One of the major challenges that must be overcome to ensure healthcare reform can take place is managing a belief held by many Americans that medical care is a right and guaranteed at any cost. Like it or not, with Medicare and Medicaid increasingly paying for most of healthcare, we are rapidly moving to a single payor system in the United States. I believe that the United States, like most of the rest of the word, is moving toward a two-tiered health system — one managed by the government and another run by private insurance companies. Regardless of what the new healthcare system looks like, the federal government will be forced to adopt a rationed healthcare system model that relies on the best available scientific and medical evidence to make decisions about drugs that provide the best patient outcomes.
What will the pharmaceutical industry look like 10 years from now?
Burrill: For the past 50 years, pharmaceutical companies were built using a standard, vertically integrated business model that called for early-stage drug discovery, development, manufacturing, marketing, sales, and distribution. Today, because of pricing pressures, more stringent regulatory guidelines, and increased drug development and manufacturing costs, many pharma companies are moving away from the vertically integrated business model to a horizontal one where many drug development activities are outsourced to third-party vendors.
Interestingly, while many of the larger companies have already outsourced some of their R&D and manufacturing operations, they are increasing their marketing and distribution capabilities.

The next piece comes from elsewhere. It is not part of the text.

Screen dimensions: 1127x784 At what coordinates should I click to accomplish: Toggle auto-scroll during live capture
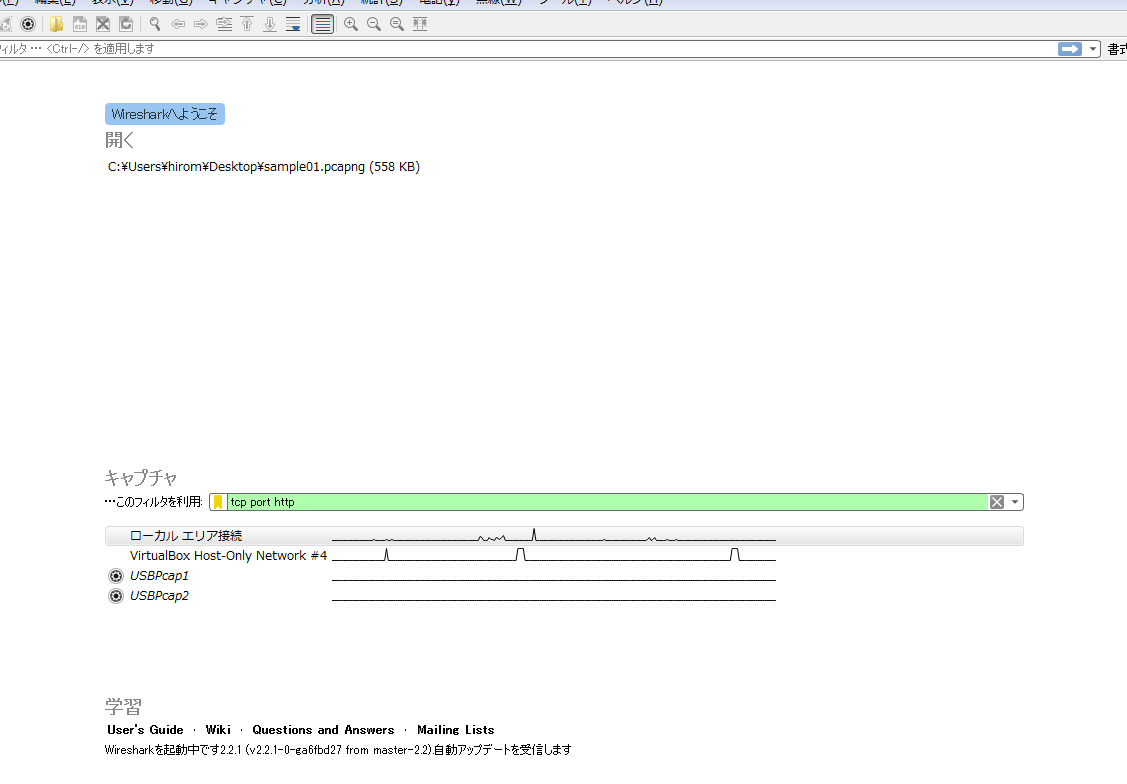click(293, 24)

Further, many of the executives who have recently been chosen to run these companies haven’t come up through the R&D side of the business but have been recruited from companies outside of the life sciences industry. Most of these executives have a firm understanding of consumer-driven marketing and consumer products but are deficient in their understanding of the drug development process.
The lack of innovation at pharmaceutical companies is hurting the sector. These days, innovation is increasingly coming from outside of a company (through licensing deals and acquisitions) and not from internal drug discovery and development activities. That said, companies that once relied on internal drug discovery and innovation to create new products are slowly being transformed into consumer product-driven companies that excel at marketing, sales, and distribution of their products.
There is definitely a sea change taking place, and the life sciences industry may never be the same!